## Problem description
List every line in the items below that contains the word "Instruction".

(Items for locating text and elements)
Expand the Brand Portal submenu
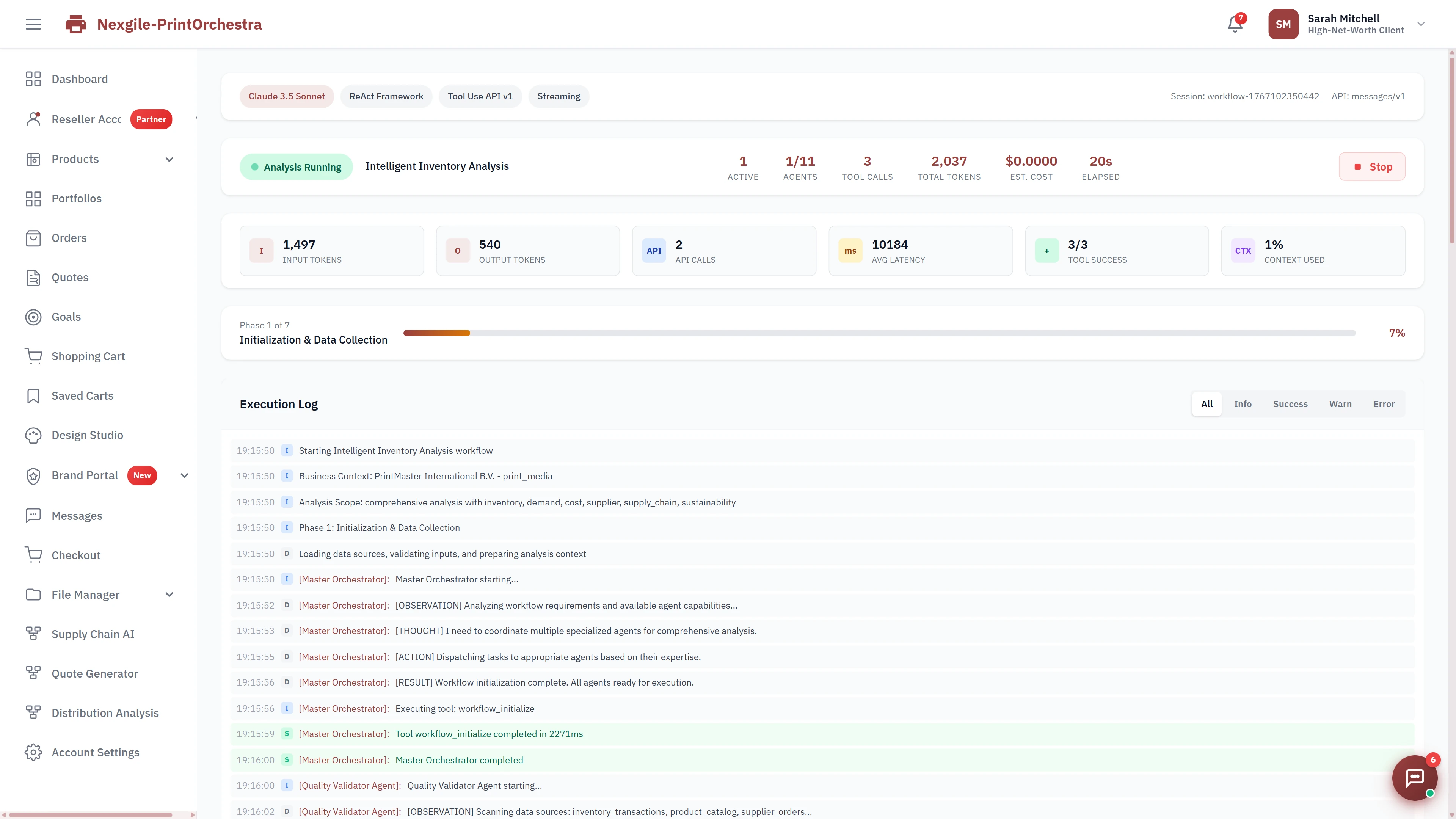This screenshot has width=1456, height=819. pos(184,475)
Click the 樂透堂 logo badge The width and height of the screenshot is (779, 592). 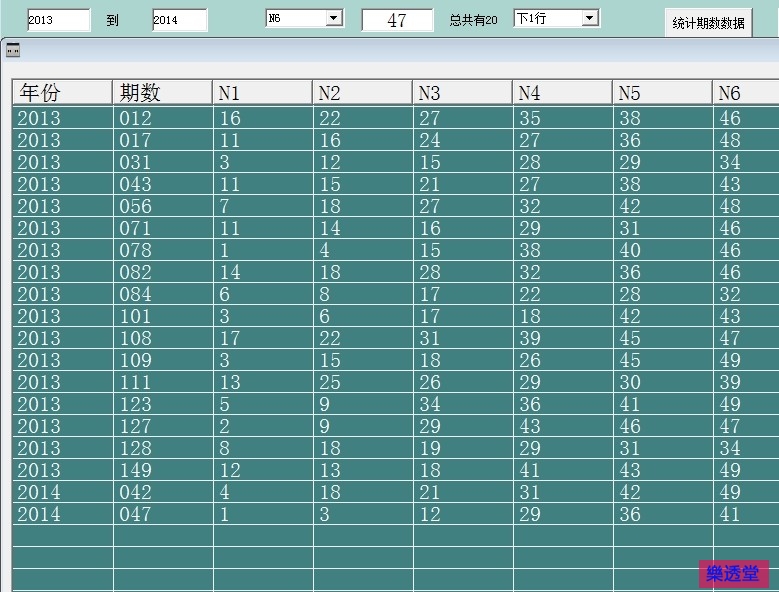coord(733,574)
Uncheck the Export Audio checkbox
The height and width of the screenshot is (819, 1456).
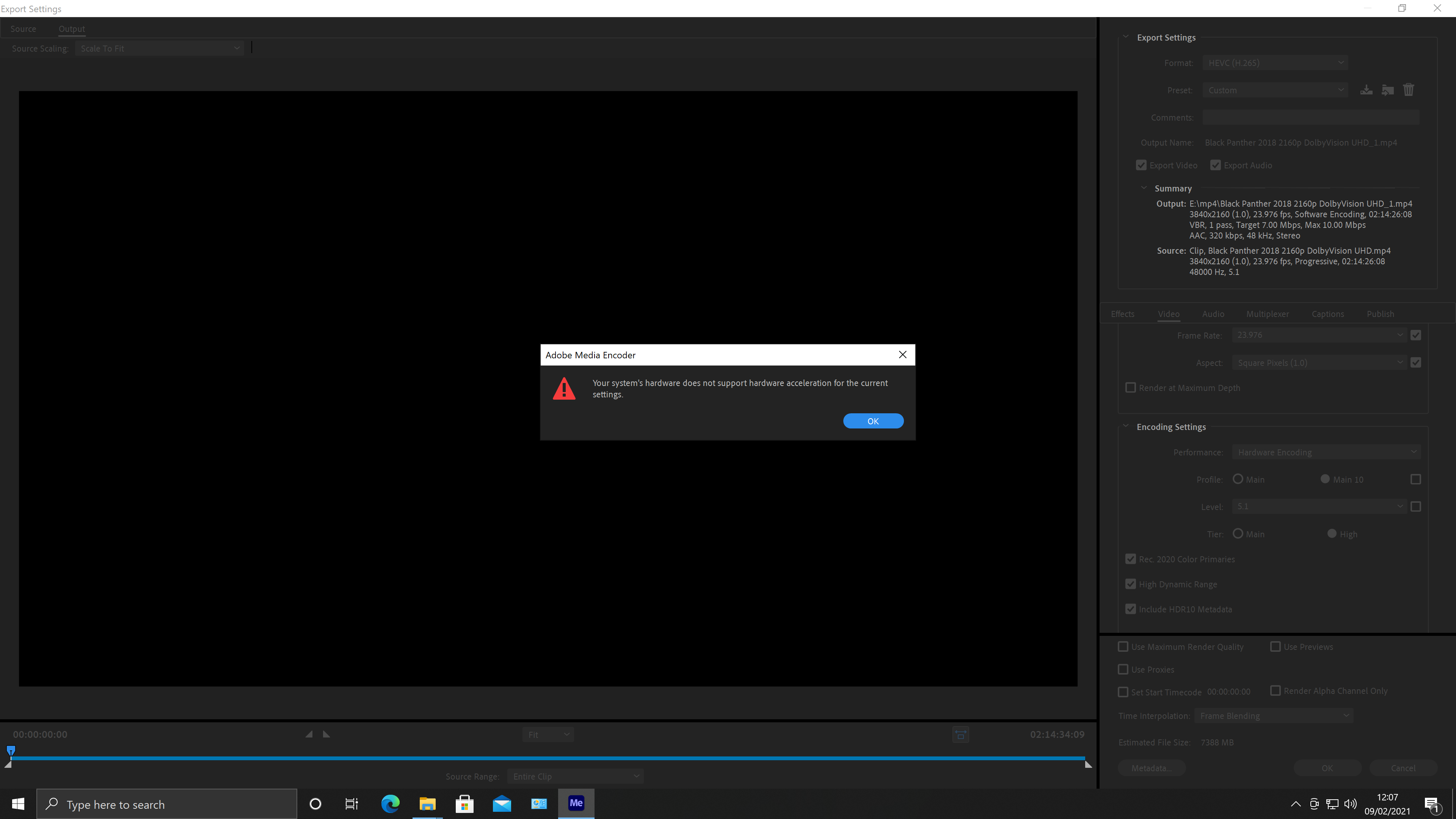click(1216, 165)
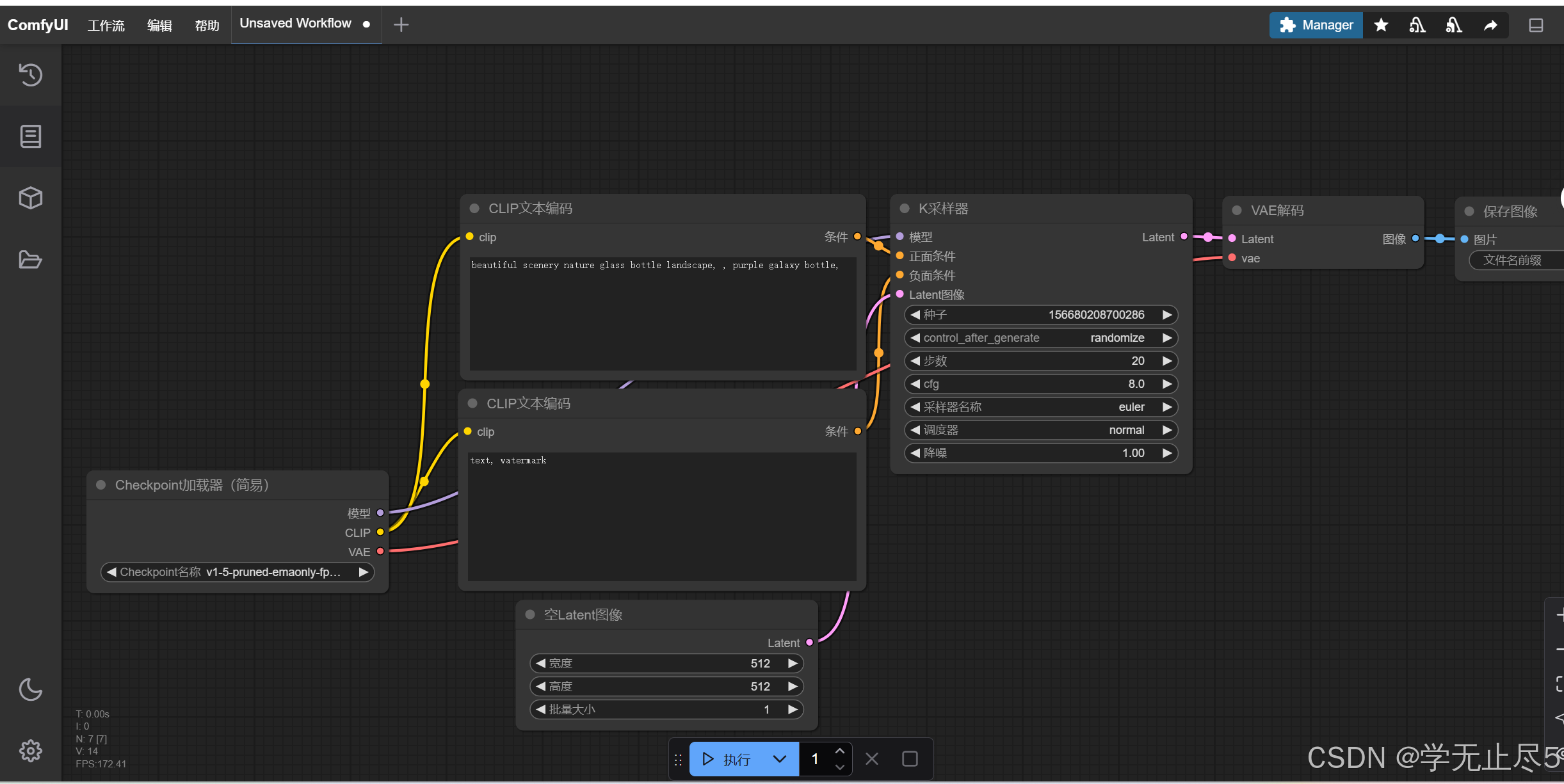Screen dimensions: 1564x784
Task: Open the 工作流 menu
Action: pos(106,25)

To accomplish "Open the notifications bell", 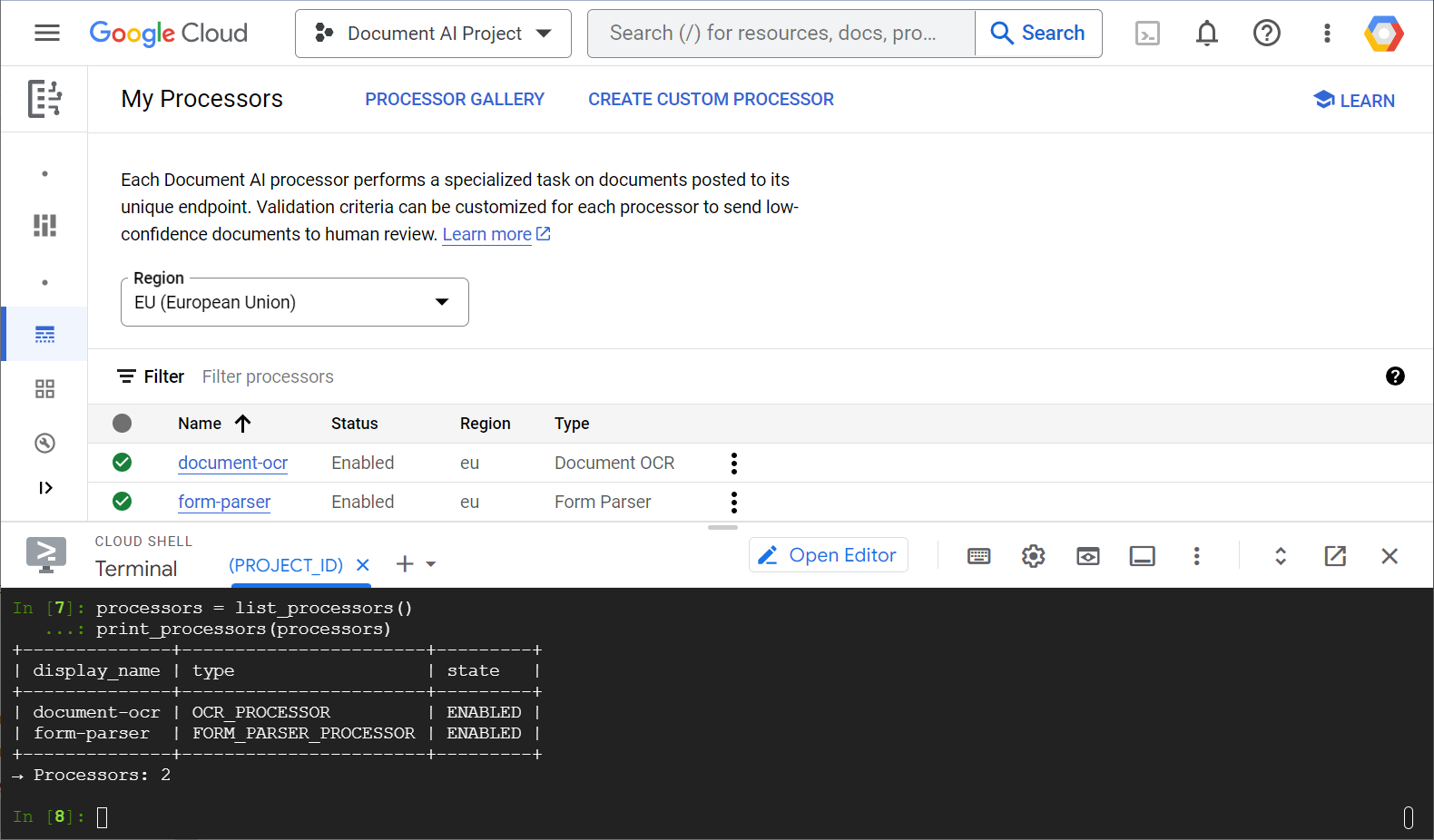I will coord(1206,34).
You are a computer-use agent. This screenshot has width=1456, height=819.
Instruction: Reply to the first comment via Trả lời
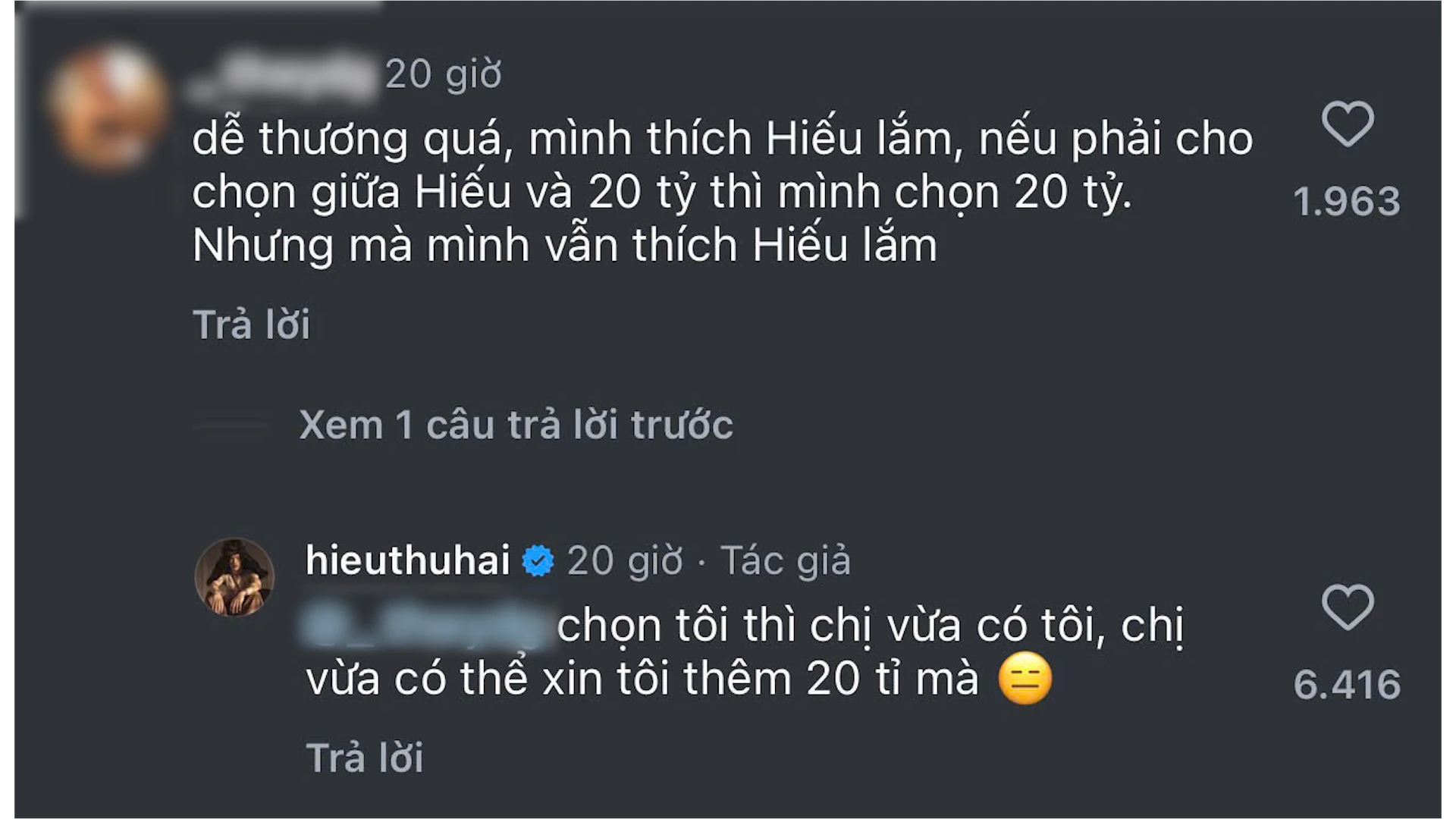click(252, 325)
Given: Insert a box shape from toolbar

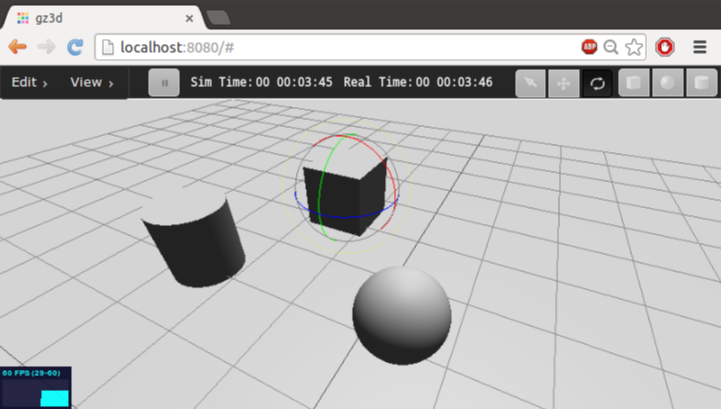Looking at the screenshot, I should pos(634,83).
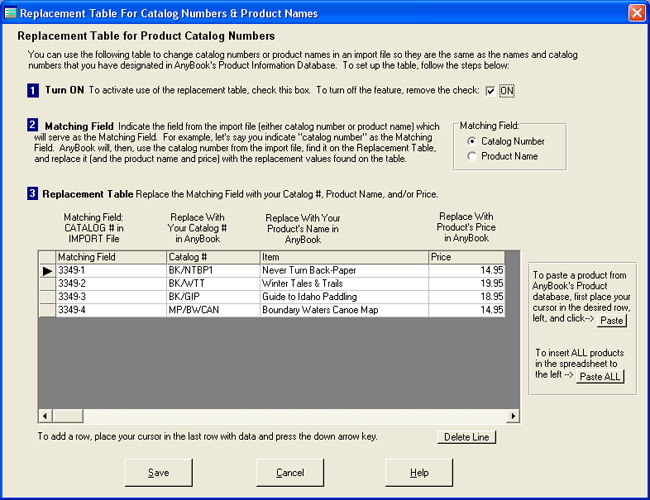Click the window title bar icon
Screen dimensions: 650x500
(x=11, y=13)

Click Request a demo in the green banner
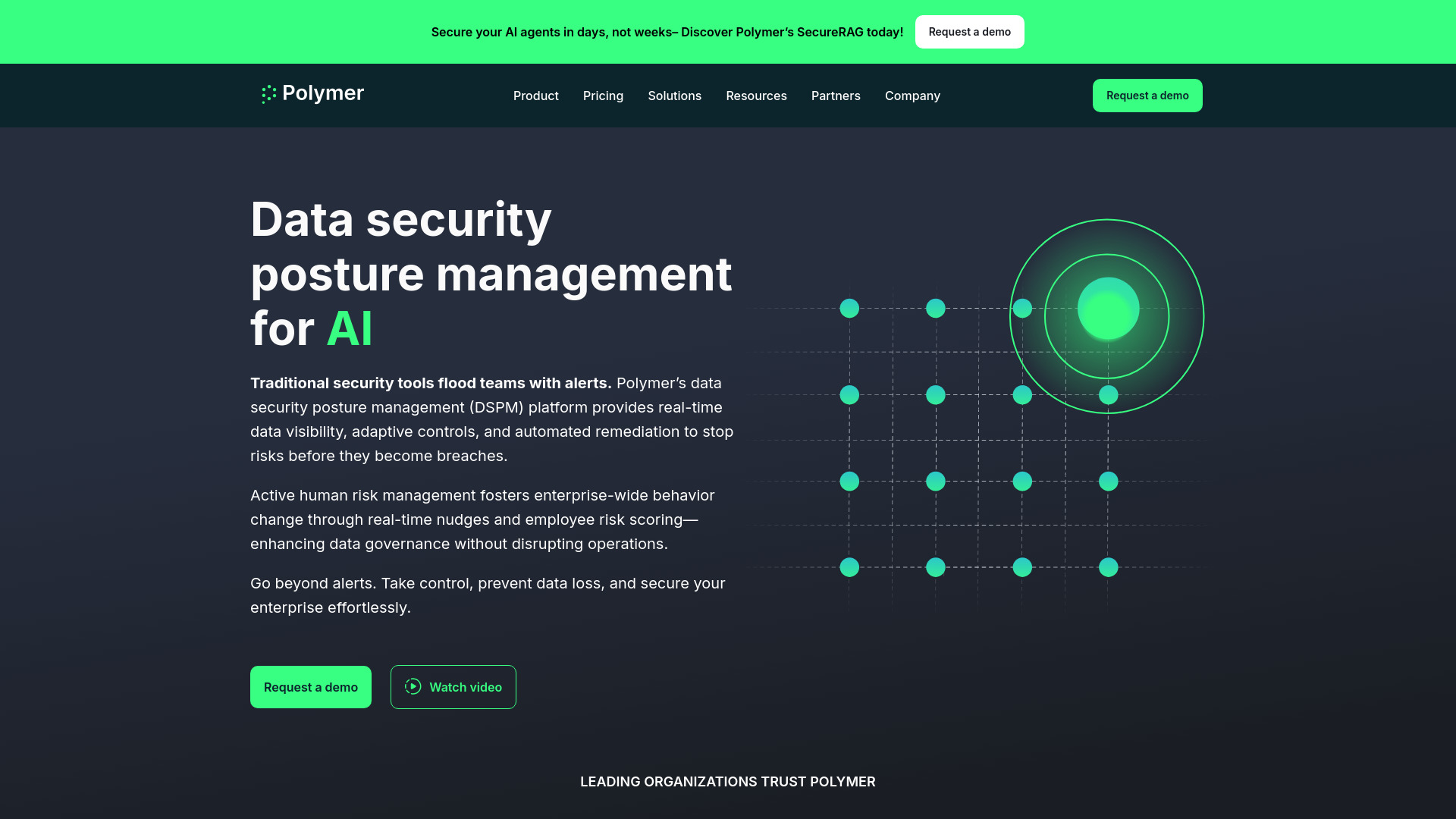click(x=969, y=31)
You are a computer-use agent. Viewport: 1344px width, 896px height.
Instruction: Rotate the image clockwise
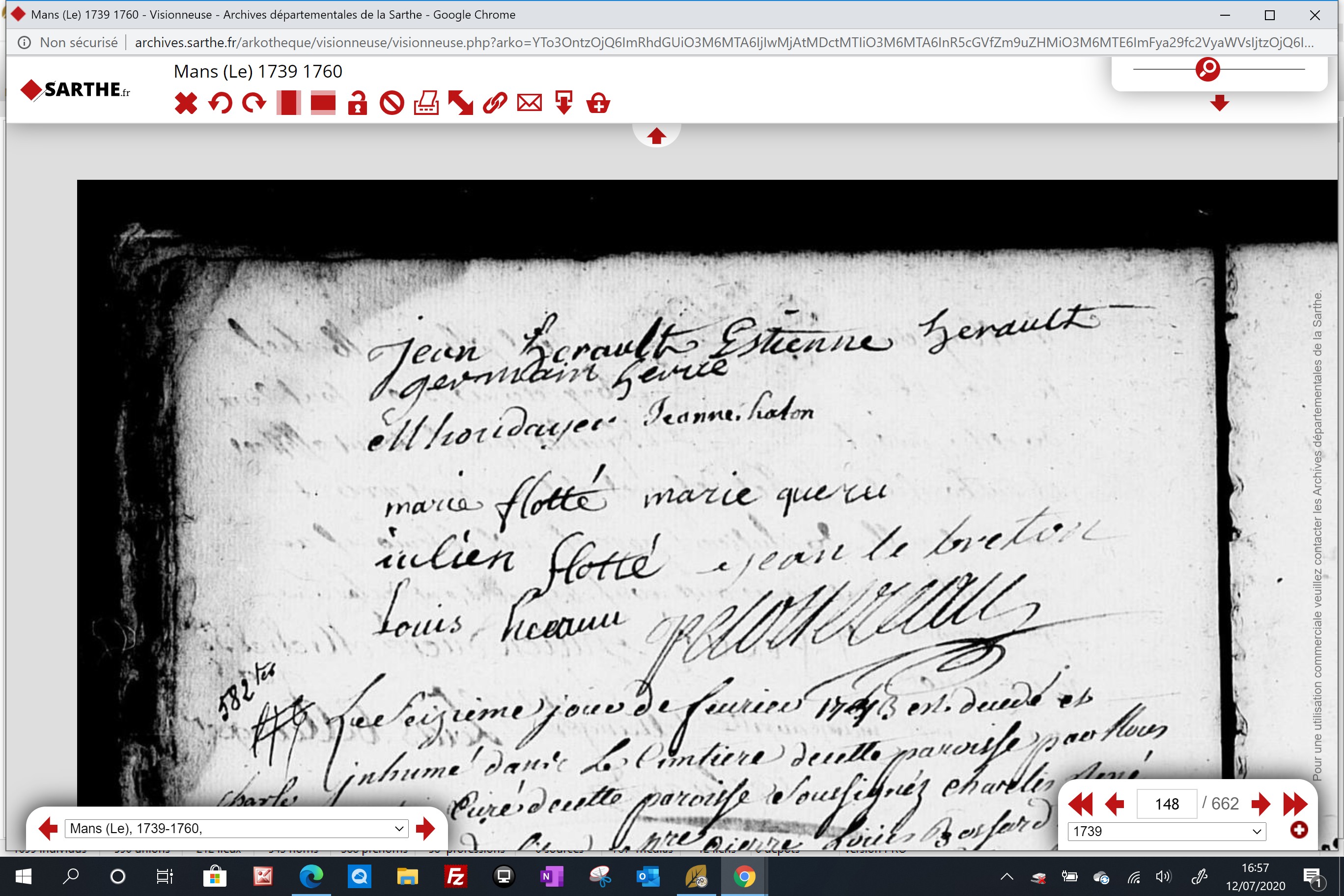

## Exercise solution
Instruction: Reply to the first comment via Trả lời
Instruction: Rotate the image clockwise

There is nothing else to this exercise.